Le statut social et sexuel, du troisième personnage principal, Nour, est circonscrit entre deux modes de représentations distincts. Déclassée lors de la mort soudaine de ses parents, désargentée et sans support financier ou héritage, elle est contrainte de prendre en charge les dépenses du foyer et la garde de sa grand-mère infirme. Ses dialogues dévoilent sa capacité d’adaptation en fonction des personnes avec qui elle interagit. Avec son collègue Jad, à l’université, elle discute en trois langues, au bar elle s’adapte au discours de chaque client, avec sa voisine elle converse en libanais populaire, elle comprend le jargon scientifique du médecin à l’hôpital, finalement avec sa grand-mère elle communique par le toucher et le regard. Sa capacité d’adaptation s’avère être à double tranchant. Elle s’intègre partout mais n’appartient en définitive à aucun groupe.
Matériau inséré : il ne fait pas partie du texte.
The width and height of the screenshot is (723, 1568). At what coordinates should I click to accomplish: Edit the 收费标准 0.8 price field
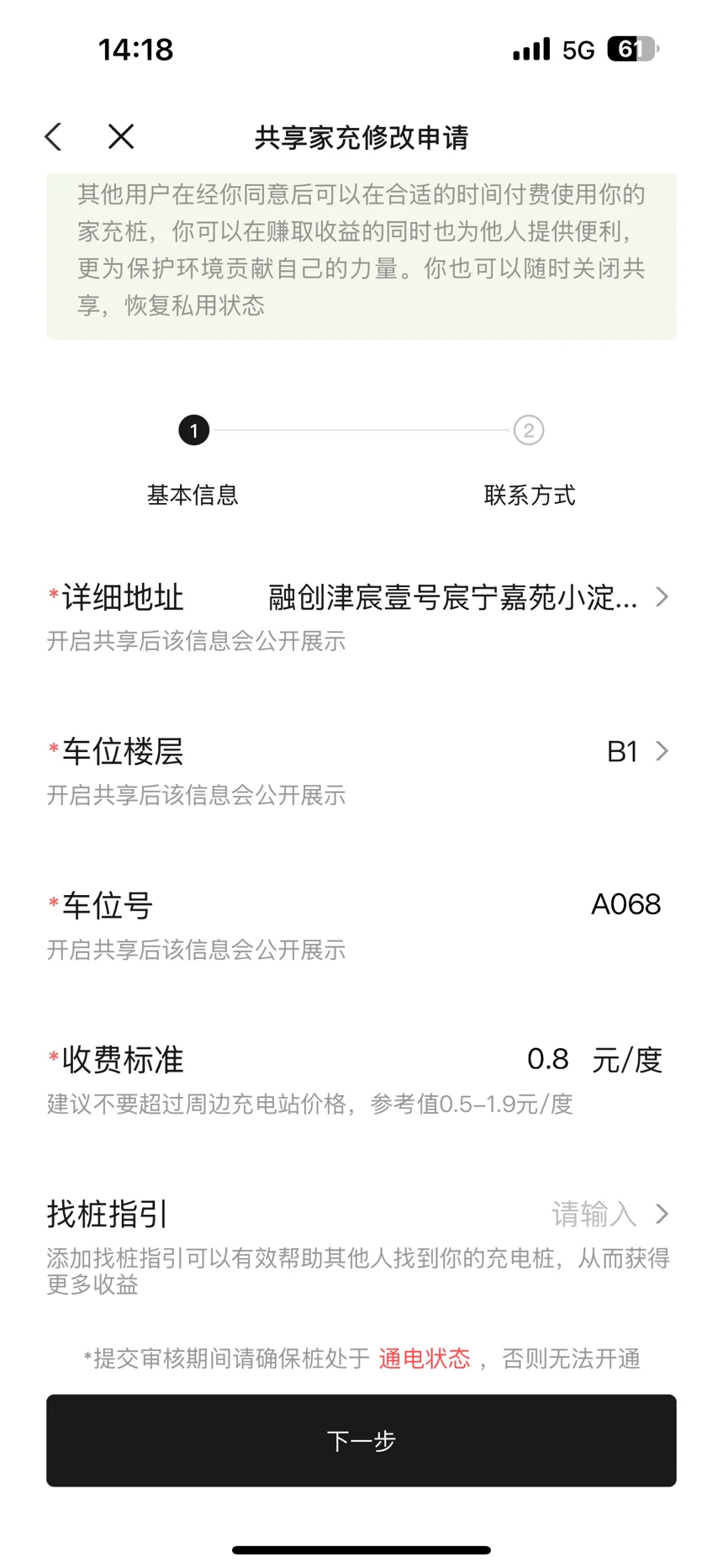tap(548, 1059)
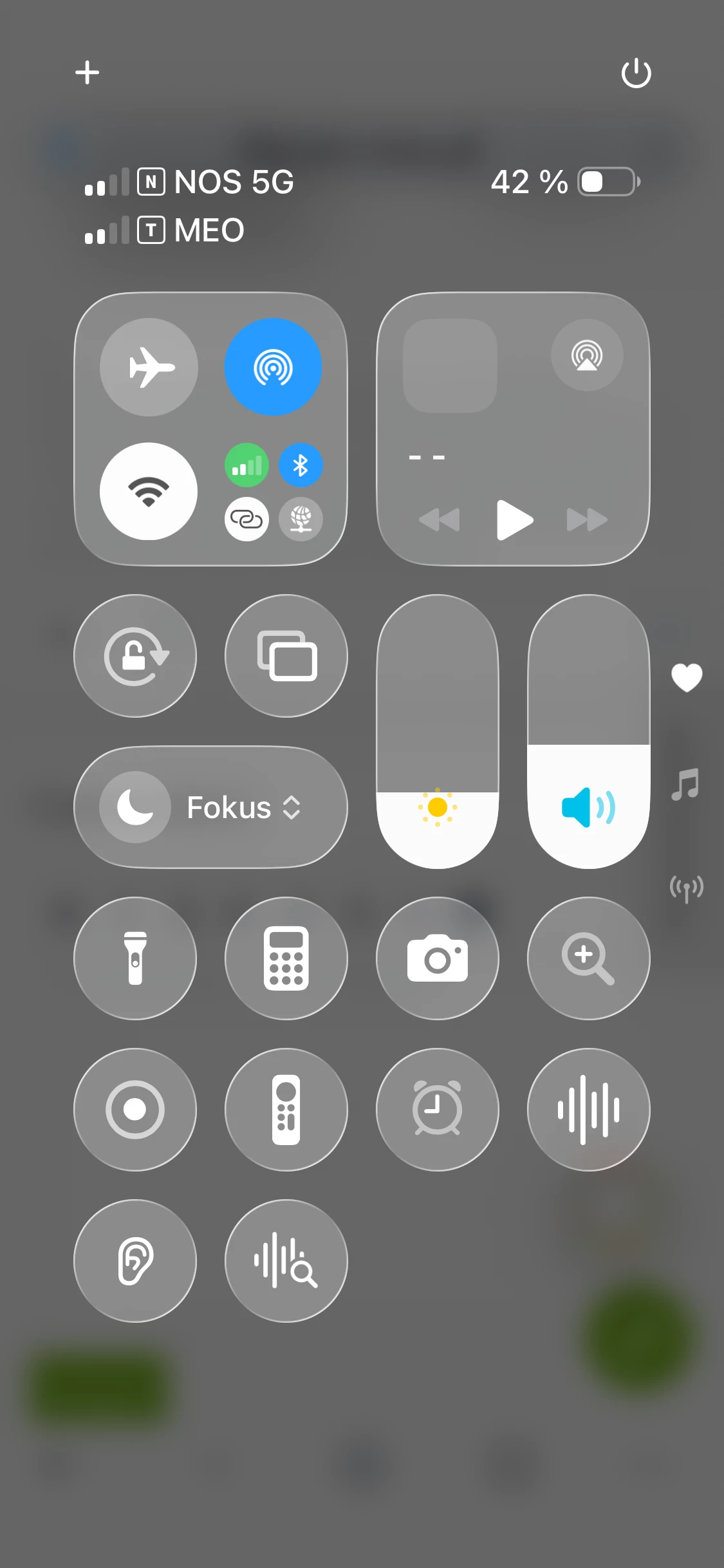Tap the volume slider
724x1568 pixels.
coord(588,733)
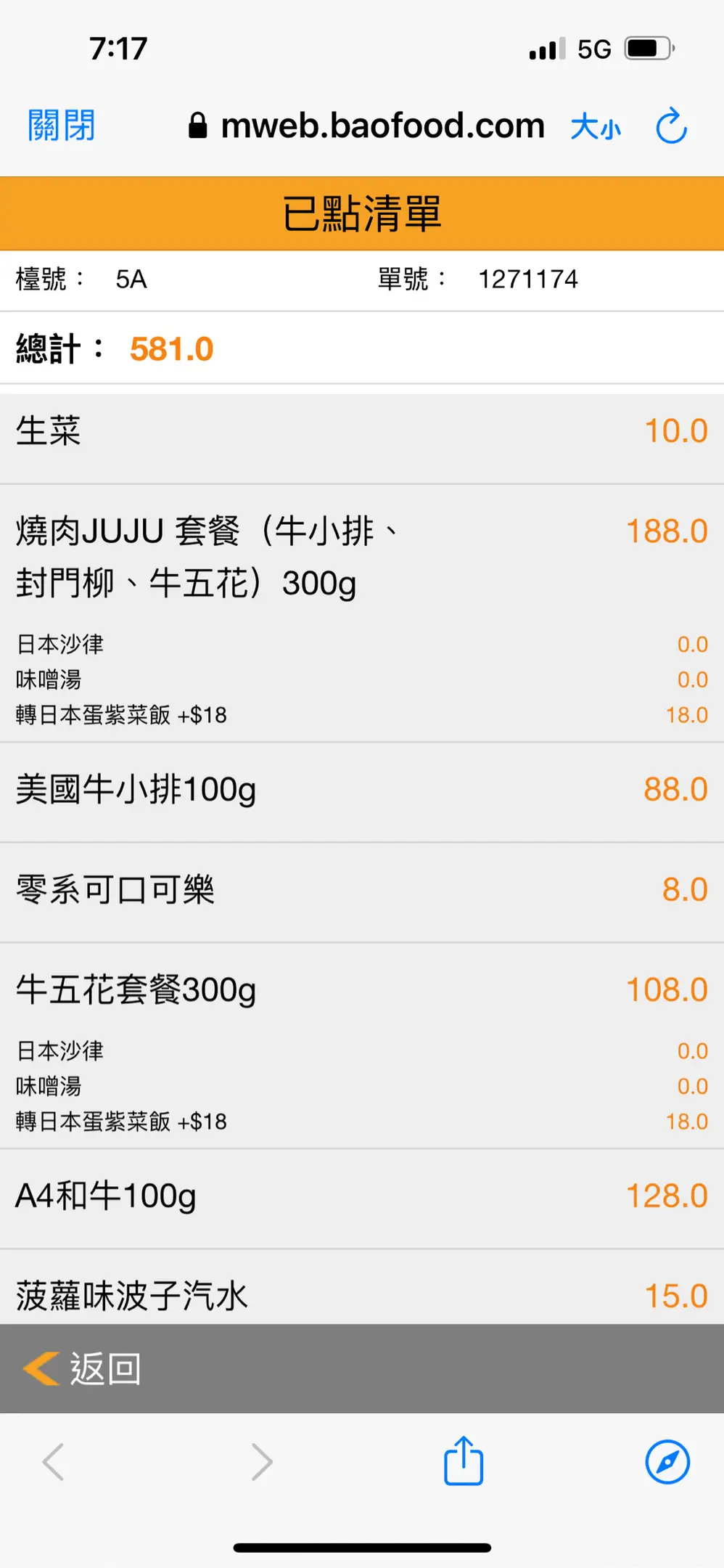The height and width of the screenshot is (1568, 724).
Task: Go back in browser history
Action: click(54, 1461)
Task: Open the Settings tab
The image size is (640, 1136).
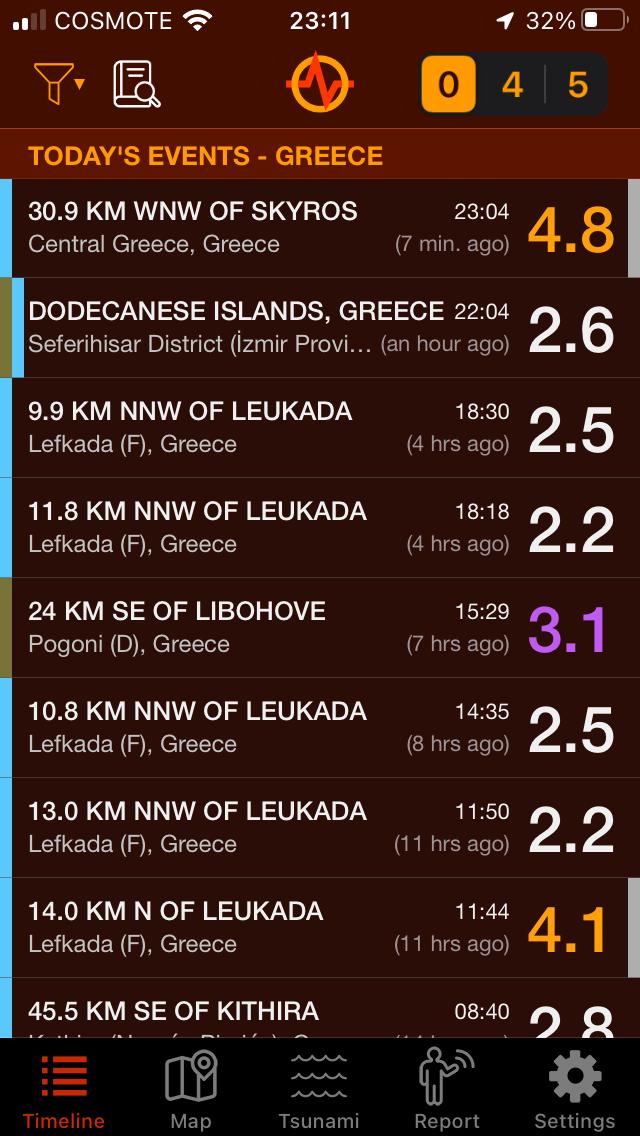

Les dispositifs de mises en scène
La scène de lit où le spectateur découvre le couple India et Malek est bien éclairée, clairement détaillée, surchargée d’accessoires de décor blancs donnant l’impression de propreté, et suggérant éventuellement la pureté de leur lit conjugal. L’usage d’une grande profondeur de champs nette permet de suggérer que le couple n’a rien à cacher. La scène de la douche montre une tentative ultime de Malek pour dissuader India de se rendre au travail. Il l’invite à le rejoindre, avec un sourire espiègle et une attitude taquine.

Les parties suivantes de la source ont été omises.